MR. EDITOR :-I address you, with some hesitation, on a topic in which all the young poets of the country are deeply interested. They are too proud and sensitive a tribe, Mr. Editor, to undertake their own defence. That defence would be their shame. It would be as though the master of the puppet-show, excited by the jeers of the crowd, should put his head out from behind the curtain, and engage in an angry defence of his puppets. The crowd would receive him with a shout of merry derision, and bestow some pleasant phrase upon him, such as "go it, Read," " go it, Dana," "hang the critics." With such, and other more solid testimonials, the merry world would pelt the luckless rhymster who should undertake his own defence.

There appeared, not long ago, in your journal, a very caustic criticism of the poems of Thomas Buchanan Read. The review had points of wit in it, and was what is vulgarly called a "readable review." I dare say you thought it very readable yourself, for though I am quite sure you never read a line of Mr. Read's poems, you were certainly amused with this very Jesuitical and severe review of them. I, myself, read that review, and conceived from it a very poor opinion of Mr. Read's powers as a poet. A friend of Mr. Read, however, sent me a copy of his rhymes, and, on opening the volume, I was surprised, not to say shocked, to find that a serious injury had been done to that very excellent poet by his ill-natured reviewer. Please you now, send to the publishers for a copy of the work, and sit down, quietly, on a Saturday evening, and read the poems aloud to your family, and when you have done so, peruse what I have here written.

*Lays and Ballads. By Thomas Buchanan Read Philadelphia: George S. Appleton. New York: D. Appleton & Co.

There is no higher literary art than criticism, and none more liable to abuse. It may be so used as to enlighten and delight; it may be so abused as to mislead and offend.

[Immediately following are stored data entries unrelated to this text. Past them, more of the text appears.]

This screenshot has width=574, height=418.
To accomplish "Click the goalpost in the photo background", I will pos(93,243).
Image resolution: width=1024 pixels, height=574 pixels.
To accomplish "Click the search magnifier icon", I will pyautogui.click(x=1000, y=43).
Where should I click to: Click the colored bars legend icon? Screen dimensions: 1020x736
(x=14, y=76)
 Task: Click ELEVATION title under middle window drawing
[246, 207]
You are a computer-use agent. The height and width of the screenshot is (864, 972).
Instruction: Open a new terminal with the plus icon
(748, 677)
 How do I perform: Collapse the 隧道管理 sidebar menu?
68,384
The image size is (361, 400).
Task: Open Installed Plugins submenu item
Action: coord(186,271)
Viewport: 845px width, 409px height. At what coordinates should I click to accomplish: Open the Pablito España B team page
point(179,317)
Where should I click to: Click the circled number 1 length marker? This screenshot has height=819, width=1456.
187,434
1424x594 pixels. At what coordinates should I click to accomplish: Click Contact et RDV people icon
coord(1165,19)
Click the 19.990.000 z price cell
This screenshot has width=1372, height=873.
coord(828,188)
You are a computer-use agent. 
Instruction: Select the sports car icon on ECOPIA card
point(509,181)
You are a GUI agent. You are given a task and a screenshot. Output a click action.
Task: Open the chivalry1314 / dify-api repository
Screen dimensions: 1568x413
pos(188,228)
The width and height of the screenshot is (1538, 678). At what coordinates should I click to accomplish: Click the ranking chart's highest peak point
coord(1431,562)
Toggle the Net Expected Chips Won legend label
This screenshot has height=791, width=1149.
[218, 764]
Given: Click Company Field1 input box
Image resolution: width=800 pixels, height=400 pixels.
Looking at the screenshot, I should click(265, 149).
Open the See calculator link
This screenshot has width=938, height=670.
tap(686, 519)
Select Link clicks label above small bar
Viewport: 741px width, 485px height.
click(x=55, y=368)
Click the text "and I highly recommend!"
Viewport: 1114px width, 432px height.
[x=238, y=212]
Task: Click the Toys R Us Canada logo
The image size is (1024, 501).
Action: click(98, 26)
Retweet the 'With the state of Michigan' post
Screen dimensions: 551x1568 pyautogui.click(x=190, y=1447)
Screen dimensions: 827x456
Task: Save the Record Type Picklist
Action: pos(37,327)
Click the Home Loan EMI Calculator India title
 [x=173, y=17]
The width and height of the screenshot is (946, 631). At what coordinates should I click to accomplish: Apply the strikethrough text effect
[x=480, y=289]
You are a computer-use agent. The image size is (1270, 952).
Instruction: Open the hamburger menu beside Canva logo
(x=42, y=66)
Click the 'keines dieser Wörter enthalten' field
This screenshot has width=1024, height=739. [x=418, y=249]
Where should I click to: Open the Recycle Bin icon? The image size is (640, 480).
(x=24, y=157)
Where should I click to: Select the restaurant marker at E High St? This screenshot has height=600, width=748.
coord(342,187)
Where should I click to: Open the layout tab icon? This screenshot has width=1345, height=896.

A reviewer, free from prejudice and possessing the power of literary appreciation, confers, by his just severity or his judicious praise, a blessing on the age-on its authors and its readers. On the other hand, a supercilious, rancorous, overbearing spirit, however brilliant-a fulsome adulation, however elegantly expressed—are but false beacons to the student, rocks and quicksands to the hapless aspirant. We are disgusted when personal animosity, or a reckless selfishness and vanity, disguise themselves under an assumed zeal for good taste, sacrificing justice for the display of a flashing wit. But when, with a deep moral indignation, a reviewer rises up to scourge pretence and ignorance from the desecrated temples, he has a mission that cannot be gainsayed; only he must eschew all extravagant expression. Accurately and dispassionately to estimate his author, he must divest himself of preconceptions regarding any particular school, age, or position, and guard especially against an ill-bred disrespect.

As writers multiply, criticism becomes more and more necessary; and it appears more difficult to discriminate as the need of discrimination is greater.

That the copse luxuriate not into a wilderness, many a bough must be lopped away, many a young tree uprooted, but with a judgment as clear to spare as to condemn.

Satire is apt to grow by what it feeds on, and too often the critical censor, beginning in truth and sincerity, becomes excited by success, and, heated in the chase, forgets all but the mad desire to be in at the death.

The critic assumes a nice and intricate responsibility. There is the duty to the

reader, and the duty to the author. The first requires the annihilation of all that is worthless; the second, that no blight. touch the merest sapling giving promise of a noble aftergrowth. He must be humble, withal. If, on opening a book, his eyes chance to meet some frivolous idea, some weak or ridiculous epithet, dull passage or ignorant blunder, he may not, like the mere reader for amusement, throw aside the volume and seek one more attractive; his duty is to look farther, to explore page after page, seeking, if yet beneath the rubbish, some gem of price may not be found.

To the sensitive spirit of the poet a peculiar tenderness is due. It is in poetry as in morals. We frequently set up a standard on the ground of individual experiences and conceptions, and whosoever reaches not that, or is not excellent after a particular pattern of our own, holds a low rank in our estimation. We have known persons of an impulsive and ardent temperament absolutely incapable of seeing any thing good in those of a cool, prudential, or unsocial character, and vice versa. Each man thinks his own position most important, and is surprised, or compassionates, if it be not so acknowledged by another. Like the poor French dancing master, who exclaimed to the wealthy burgher, boasting of his happier estate, "Ah, my God, sir! but you do not DANCE!"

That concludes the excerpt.